> [What to do]: Count the lines of the items below that contain the string "value", with case counting. Reply with the number alone.

> [Dataset records]:

begin

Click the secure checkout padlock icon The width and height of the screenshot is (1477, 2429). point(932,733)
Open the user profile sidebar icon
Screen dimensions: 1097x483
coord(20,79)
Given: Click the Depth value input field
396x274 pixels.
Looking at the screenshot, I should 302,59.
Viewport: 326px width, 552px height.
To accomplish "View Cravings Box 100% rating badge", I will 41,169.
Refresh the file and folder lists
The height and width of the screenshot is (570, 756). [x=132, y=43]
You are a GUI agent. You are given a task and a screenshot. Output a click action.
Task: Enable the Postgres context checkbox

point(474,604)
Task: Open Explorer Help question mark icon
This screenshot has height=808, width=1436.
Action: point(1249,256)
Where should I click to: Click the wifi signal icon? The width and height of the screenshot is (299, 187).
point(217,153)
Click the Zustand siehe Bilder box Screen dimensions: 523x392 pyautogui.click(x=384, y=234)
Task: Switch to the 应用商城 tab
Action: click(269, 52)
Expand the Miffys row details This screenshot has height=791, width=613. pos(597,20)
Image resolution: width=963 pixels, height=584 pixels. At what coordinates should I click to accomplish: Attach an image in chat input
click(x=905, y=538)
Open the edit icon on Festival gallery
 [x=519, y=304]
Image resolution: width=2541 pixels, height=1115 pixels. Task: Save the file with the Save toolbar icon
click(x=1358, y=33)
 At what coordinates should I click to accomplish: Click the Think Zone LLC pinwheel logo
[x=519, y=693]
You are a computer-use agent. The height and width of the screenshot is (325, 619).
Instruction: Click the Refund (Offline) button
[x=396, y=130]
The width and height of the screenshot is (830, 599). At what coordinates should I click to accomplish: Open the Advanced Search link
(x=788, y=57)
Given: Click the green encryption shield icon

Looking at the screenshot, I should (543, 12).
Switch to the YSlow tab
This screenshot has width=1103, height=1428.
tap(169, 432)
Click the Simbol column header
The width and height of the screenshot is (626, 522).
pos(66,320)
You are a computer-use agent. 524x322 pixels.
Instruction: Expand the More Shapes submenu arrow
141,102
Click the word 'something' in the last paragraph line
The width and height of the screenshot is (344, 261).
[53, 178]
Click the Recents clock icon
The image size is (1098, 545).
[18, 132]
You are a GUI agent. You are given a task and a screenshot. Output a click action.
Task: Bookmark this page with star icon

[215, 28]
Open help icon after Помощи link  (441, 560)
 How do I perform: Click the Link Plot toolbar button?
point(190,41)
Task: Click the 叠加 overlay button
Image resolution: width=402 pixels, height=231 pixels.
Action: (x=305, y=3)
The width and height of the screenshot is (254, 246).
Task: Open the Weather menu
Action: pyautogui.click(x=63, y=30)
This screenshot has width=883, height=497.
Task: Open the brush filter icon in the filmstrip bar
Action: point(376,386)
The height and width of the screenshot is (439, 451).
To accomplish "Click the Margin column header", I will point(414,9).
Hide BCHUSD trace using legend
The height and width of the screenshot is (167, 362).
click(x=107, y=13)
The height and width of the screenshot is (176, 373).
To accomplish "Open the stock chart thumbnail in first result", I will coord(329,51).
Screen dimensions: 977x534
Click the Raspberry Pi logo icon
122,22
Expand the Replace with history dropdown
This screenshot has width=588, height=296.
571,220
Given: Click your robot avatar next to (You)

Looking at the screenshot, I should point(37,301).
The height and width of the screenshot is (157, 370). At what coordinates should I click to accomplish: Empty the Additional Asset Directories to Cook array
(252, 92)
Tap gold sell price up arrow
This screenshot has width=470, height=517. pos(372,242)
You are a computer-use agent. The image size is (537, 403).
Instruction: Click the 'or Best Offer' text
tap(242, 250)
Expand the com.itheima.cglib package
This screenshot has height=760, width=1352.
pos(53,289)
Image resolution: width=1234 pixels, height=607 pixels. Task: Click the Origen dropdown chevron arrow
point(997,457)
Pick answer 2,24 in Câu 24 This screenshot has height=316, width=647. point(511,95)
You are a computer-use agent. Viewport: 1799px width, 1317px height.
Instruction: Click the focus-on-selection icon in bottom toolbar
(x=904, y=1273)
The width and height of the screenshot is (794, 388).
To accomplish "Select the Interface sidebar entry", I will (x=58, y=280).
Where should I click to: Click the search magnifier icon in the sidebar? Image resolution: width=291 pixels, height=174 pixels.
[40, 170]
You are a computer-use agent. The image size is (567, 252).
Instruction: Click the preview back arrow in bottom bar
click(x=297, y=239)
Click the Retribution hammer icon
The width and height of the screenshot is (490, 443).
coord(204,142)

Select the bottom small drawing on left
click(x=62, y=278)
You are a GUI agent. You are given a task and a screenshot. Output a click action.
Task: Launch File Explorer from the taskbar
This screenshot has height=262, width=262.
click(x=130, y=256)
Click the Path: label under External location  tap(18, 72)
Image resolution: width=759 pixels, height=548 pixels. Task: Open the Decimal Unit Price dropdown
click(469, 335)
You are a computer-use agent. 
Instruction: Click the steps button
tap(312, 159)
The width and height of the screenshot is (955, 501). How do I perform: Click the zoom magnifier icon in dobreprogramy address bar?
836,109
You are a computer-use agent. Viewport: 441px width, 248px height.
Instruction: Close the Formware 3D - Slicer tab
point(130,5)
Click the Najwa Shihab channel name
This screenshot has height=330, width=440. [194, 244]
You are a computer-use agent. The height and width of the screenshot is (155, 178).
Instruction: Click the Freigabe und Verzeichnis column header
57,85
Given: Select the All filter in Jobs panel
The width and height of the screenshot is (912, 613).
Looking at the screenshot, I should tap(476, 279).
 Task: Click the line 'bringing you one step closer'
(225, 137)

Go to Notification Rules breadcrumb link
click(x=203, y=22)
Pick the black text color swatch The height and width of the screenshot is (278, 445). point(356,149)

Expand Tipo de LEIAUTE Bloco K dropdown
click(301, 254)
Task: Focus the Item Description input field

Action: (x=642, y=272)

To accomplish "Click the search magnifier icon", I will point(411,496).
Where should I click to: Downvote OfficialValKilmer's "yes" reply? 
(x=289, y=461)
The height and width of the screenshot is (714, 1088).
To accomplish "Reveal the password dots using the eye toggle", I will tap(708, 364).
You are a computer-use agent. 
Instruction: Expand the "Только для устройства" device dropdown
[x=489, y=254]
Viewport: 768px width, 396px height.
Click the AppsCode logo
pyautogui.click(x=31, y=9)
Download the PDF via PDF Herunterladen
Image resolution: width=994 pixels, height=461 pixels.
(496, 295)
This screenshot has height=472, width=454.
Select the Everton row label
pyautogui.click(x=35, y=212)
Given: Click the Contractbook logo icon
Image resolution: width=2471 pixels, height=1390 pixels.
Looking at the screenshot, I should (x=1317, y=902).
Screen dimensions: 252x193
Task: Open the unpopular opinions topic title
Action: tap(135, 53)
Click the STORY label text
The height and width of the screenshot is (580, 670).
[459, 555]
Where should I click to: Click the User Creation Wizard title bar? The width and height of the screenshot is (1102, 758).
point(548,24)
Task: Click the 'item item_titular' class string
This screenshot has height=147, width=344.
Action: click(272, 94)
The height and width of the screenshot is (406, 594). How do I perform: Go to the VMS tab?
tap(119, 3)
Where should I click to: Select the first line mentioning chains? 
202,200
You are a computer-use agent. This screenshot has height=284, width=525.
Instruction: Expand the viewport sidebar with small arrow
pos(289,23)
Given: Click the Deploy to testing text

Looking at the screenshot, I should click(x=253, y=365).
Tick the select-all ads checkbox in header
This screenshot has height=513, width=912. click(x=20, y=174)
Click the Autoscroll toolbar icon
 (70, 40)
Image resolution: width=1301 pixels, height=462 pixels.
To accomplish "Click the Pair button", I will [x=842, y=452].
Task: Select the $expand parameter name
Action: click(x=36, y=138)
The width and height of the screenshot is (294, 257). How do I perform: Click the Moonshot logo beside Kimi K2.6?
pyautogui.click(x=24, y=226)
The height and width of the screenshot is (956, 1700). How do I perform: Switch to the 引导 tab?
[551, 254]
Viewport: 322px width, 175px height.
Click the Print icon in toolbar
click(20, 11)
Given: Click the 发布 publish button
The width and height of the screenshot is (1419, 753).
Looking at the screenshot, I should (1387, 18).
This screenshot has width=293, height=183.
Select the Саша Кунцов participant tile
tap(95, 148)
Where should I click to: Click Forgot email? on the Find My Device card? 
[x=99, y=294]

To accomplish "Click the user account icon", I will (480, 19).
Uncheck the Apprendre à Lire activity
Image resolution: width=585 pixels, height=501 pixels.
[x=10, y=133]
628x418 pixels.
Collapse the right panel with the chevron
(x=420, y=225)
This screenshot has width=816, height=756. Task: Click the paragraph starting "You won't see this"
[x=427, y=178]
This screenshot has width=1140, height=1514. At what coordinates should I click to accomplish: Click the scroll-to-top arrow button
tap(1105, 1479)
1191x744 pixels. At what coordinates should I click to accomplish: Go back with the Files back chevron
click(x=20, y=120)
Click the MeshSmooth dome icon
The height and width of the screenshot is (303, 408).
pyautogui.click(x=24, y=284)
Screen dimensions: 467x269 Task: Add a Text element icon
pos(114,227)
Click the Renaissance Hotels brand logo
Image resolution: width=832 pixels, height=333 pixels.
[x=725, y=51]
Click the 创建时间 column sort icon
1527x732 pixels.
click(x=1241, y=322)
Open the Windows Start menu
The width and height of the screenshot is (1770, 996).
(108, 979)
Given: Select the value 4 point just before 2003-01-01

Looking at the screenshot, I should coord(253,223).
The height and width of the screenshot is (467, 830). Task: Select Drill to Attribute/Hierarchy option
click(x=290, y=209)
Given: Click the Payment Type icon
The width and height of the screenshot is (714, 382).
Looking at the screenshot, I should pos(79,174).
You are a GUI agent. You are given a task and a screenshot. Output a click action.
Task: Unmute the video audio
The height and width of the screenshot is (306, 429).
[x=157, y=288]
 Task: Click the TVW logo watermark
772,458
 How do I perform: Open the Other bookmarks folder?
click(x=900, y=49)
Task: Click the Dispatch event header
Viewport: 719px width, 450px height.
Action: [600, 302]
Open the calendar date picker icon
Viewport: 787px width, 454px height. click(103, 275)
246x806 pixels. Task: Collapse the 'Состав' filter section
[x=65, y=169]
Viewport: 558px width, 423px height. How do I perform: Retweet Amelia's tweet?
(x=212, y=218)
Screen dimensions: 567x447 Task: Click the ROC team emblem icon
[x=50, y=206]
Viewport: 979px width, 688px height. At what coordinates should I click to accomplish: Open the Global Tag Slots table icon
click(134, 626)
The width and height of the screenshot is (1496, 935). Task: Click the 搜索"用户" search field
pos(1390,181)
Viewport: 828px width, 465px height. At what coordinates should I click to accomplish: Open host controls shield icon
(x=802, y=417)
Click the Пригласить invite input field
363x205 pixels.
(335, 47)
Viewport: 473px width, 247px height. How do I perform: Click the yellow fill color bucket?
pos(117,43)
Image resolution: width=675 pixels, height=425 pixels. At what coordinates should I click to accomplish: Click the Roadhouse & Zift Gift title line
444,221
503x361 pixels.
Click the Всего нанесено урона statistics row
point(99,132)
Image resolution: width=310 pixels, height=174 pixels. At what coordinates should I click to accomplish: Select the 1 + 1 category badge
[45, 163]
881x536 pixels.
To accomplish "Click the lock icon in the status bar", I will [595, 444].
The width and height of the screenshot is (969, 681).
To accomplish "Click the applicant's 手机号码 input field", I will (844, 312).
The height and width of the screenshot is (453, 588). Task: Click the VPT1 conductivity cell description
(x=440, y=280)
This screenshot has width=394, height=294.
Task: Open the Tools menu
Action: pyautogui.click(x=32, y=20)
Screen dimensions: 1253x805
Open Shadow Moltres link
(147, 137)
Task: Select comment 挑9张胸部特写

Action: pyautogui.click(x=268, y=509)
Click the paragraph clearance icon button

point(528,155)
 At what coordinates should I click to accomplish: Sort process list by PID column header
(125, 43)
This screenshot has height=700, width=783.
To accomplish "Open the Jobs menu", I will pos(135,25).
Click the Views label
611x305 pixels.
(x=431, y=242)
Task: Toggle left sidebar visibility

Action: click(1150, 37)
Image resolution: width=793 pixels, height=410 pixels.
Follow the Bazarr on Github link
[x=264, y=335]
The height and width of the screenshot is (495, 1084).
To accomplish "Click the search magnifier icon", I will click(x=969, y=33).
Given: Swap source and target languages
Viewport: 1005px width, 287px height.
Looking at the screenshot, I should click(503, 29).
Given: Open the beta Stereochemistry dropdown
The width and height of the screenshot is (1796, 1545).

end

> [Correct answer]: 2